PROBLEM TO SOLVE
Print out all the records, word for word.

(Stored data entries)
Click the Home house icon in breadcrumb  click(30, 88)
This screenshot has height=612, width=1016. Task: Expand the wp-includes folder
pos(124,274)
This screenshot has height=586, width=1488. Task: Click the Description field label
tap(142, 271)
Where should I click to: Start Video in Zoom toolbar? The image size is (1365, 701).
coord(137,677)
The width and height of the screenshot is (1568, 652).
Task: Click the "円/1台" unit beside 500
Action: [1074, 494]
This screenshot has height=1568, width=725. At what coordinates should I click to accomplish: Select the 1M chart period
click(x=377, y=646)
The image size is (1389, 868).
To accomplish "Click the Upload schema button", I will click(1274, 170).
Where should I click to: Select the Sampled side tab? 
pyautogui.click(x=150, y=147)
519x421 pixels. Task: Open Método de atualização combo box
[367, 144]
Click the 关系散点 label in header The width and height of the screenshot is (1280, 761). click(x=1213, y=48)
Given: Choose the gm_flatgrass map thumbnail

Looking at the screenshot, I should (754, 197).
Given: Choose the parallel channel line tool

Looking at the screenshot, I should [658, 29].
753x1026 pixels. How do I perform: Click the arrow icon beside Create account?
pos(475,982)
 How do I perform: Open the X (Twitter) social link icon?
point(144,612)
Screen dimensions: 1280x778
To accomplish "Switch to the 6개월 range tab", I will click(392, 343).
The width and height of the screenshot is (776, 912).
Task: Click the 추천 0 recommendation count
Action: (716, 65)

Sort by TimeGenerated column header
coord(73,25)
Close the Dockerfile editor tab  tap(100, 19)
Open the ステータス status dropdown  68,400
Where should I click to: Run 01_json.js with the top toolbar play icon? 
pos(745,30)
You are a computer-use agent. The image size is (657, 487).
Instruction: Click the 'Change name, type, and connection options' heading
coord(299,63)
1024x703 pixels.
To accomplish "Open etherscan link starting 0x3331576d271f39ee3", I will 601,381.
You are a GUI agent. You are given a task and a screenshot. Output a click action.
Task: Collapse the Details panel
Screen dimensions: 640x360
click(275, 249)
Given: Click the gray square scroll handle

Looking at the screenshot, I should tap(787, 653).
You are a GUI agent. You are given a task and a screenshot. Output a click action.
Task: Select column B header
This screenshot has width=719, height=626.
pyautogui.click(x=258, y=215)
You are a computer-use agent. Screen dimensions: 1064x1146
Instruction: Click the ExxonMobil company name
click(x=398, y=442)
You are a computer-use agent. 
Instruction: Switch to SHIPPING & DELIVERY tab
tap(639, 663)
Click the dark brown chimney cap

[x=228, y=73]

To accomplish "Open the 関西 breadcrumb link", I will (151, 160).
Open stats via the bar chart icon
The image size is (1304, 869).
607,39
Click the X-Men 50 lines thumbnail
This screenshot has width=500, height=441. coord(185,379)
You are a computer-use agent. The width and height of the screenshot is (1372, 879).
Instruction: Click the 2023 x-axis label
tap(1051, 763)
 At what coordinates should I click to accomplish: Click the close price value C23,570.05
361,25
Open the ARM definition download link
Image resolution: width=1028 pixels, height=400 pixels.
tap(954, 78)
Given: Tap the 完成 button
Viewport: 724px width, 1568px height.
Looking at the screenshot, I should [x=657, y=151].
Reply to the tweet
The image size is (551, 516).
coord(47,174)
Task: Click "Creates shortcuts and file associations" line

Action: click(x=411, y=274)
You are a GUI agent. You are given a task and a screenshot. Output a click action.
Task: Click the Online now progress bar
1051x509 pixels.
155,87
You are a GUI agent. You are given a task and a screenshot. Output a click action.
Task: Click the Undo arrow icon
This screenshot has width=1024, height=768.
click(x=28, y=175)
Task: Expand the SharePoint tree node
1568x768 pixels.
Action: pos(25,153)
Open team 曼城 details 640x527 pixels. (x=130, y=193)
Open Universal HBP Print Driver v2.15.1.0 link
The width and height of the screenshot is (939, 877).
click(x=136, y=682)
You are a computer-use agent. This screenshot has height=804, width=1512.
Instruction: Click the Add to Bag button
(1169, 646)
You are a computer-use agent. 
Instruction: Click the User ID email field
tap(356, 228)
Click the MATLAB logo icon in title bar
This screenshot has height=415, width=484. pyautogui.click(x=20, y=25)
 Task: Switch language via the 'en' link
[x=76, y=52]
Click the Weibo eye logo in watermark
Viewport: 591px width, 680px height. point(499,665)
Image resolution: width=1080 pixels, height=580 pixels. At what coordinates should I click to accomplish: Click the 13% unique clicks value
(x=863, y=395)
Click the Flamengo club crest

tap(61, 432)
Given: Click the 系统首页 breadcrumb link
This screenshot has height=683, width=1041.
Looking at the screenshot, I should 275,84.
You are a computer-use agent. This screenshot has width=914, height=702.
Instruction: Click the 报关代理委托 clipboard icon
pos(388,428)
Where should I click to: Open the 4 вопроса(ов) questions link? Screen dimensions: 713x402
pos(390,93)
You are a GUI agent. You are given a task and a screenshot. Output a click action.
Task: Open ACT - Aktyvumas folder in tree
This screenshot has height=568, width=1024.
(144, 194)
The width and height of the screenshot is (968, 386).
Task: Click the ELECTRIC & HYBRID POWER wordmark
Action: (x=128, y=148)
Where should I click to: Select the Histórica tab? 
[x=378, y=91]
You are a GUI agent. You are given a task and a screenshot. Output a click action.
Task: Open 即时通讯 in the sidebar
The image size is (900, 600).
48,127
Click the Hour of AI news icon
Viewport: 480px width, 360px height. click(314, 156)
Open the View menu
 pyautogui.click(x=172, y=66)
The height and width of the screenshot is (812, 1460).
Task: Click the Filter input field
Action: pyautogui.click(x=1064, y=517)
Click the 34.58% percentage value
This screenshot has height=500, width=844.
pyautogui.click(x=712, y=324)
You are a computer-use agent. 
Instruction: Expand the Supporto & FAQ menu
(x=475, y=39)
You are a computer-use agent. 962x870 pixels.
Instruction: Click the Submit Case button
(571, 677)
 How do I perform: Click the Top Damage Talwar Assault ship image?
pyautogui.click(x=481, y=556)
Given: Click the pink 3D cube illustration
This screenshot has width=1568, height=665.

OUTPUT
Click the Home house icon in breadcrumb  click(30, 88)
This screenshot has height=612, width=1016. Task: Expand the wp-includes folder
pos(124,274)
This screenshot has height=586, width=1488. Task: Click the Description field label
tap(142, 271)
Where should I click to: Start Video in Zoom toolbar? The image size is (1365, 701).
coord(137,677)
The width and height of the screenshot is (1568, 652).
Task: Click the "円/1台" unit beside 500
Action: [1074, 494]
This screenshot has height=1568, width=725. At what coordinates should I click to accomplish: Select the 1M chart period
click(x=377, y=646)
The image size is (1389, 868).
To accomplish "Click the Upload schema button", I will click(1274, 170).
Where should I click to: Select the Sampled side tab? 
pyautogui.click(x=150, y=147)
519x421 pixels. Task: Open Método de atualização combo box
[367, 144]
Click the 关系散点 label in header The width and height of the screenshot is (1280, 761). click(x=1213, y=48)
Given: Choose the gm_flatgrass map thumbnail

Looking at the screenshot, I should (754, 197).
Given: Choose the parallel channel line tool

Looking at the screenshot, I should [658, 29].
753x1026 pixels. How do I perform: Click the arrow icon beside Create account?
pos(475,982)
 How do I perform: Open the X (Twitter) social link icon?
point(144,612)
Screen dimensions: 1280x778
To accomplish "Switch to the 6개월 range tab", I will click(392, 343).
The width and height of the screenshot is (776, 912).
Task: Click the 추천 0 recommendation count
Action: (716, 65)

Sort by TimeGenerated column header
coord(73,25)
Close the Dockerfile editor tab  tap(100, 19)
Open the ステータス status dropdown  68,400
Where should I click to: Run 01_json.js with the top toolbar play icon? 
pos(745,30)
You are a computer-use agent. The image size is (657, 487).
Instruction: Click the 'Change name, type, and connection options' heading
coord(299,63)
1024x703 pixels.
To accomplish "Open etherscan link starting 0x3331576d271f39ee3", I will 601,381.
You are a GUI agent. You are given a task and a screenshot. Output a click action.
Task: Collapse the Details panel
Screen dimensions: 640x360
click(275, 249)
Given: Click the gray square scroll handle

Looking at the screenshot, I should tap(787, 653).
You are a GUI agent. You are given a task and a screenshot. Output a click action.
Task: Select column B header
This screenshot has width=719, height=626.
pyautogui.click(x=258, y=215)
You are a computer-use agent. Screen dimensions: 1064x1146
Instruction: Click the ExxonMobil company name
click(x=398, y=442)
You are a computer-use agent. 
Instruction: Switch to SHIPPING & DELIVERY tab
tap(639, 663)
Click the dark brown chimney cap

[x=228, y=73]

To accomplish "Open the 関西 breadcrumb link", I will (151, 160).
Open stats via the bar chart icon
The image size is (1304, 869).
607,39
Click the X-Men 50 lines thumbnail
This screenshot has width=500, height=441. coord(185,379)
You are a computer-use agent. The width and height of the screenshot is (1372, 879).
Instruction: Click the 2023 x-axis label
tap(1051, 763)
 At what coordinates should I click to accomplish: Click the close price value C23,570.05
361,25
Open the ARM definition download link
Image resolution: width=1028 pixels, height=400 pixels.
tap(954, 78)
Given: Tap the 完成 button
Viewport: 724px width, 1568px height.
Looking at the screenshot, I should [x=657, y=151].
Reply to the tweet
The image size is (551, 516).
coord(47,174)
Task: Click "Creates shortcuts and file associations" line

Action: click(x=411, y=274)
You are a GUI agent. You are given a task and a screenshot. Output a click action.
Task: Click the Online now progress bar
1051x509 pixels.
155,87
You are a GUI agent. You are given a task and a screenshot. Output a click action.
Task: Click the Undo arrow icon
This screenshot has width=1024, height=768.
click(x=28, y=175)
Task: Expand the SharePoint tree node
1568x768 pixels.
Action: pos(25,153)
Open team 曼城 details 640x527 pixels. (x=130, y=193)
Open Universal HBP Print Driver v2.15.1.0 link
The width and height of the screenshot is (939, 877).
click(x=136, y=682)
You are a computer-use agent. This screenshot has height=804, width=1512.
Instruction: Click the Add to Bag button
(1169, 646)
You are a computer-use agent. 
Instruction: Click the User ID email field
tap(356, 228)
Click the MATLAB logo icon in title bar
This screenshot has height=415, width=484. pyautogui.click(x=20, y=25)
 Task: Switch language via the 'en' link
[x=76, y=52]
Click the Weibo eye logo in watermark
Viewport: 591px width, 680px height. point(499,665)
Image resolution: width=1080 pixels, height=580 pixels. At what coordinates should I click to accomplish: Click the 13% unique clicks value
(x=863, y=395)
Click the Flamengo club crest

tap(61, 432)
Given: Click the 系统首页 breadcrumb link
This screenshot has height=683, width=1041.
Looking at the screenshot, I should 275,84.
You are a computer-use agent. This screenshot has width=914, height=702.
Instruction: Click the 报关代理委托 clipboard icon
pos(388,428)
Where should I click to: Open the 4 вопроса(ов) questions link? Screen dimensions: 713x402
pos(390,93)
You are a GUI agent. You are given a task and a screenshot. Output a click action.
Task: Open ACT - Aktyvumas folder in tree
This screenshot has height=568, width=1024.
(144, 194)
The width and height of the screenshot is (968, 386).
Task: Click the ELECTRIC & HYBRID POWER wordmark
Action: (x=128, y=148)
Where should I click to: Select the Histórica tab? 
[x=378, y=91]
You are a GUI agent. You are given a task and a screenshot. Output a click action.
Task: Open 即时通讯 in the sidebar
The image size is (900, 600).
48,127
Click the Hour of AI news icon
Viewport: 480px width, 360px height. click(314, 156)
Open the View menu
 pyautogui.click(x=172, y=66)
The height and width of the screenshot is (812, 1460).
Task: Click the Filter input field
Action: pyautogui.click(x=1064, y=517)
Click the 34.58% percentage value
This screenshot has height=500, width=844.
pyautogui.click(x=712, y=324)
You are a computer-use agent. 
Instruction: Expand the Supporto & FAQ menu
(x=475, y=39)
You are a computer-use agent. 962x870 pixels.
Instruction: Click the Submit Case button
(571, 677)
 How do I perform: Click the Top Damage Talwar Assault ship image?
pyautogui.click(x=481, y=556)
Given: Click the pink 3D cube illustration
This screenshot has width=1568, height=665.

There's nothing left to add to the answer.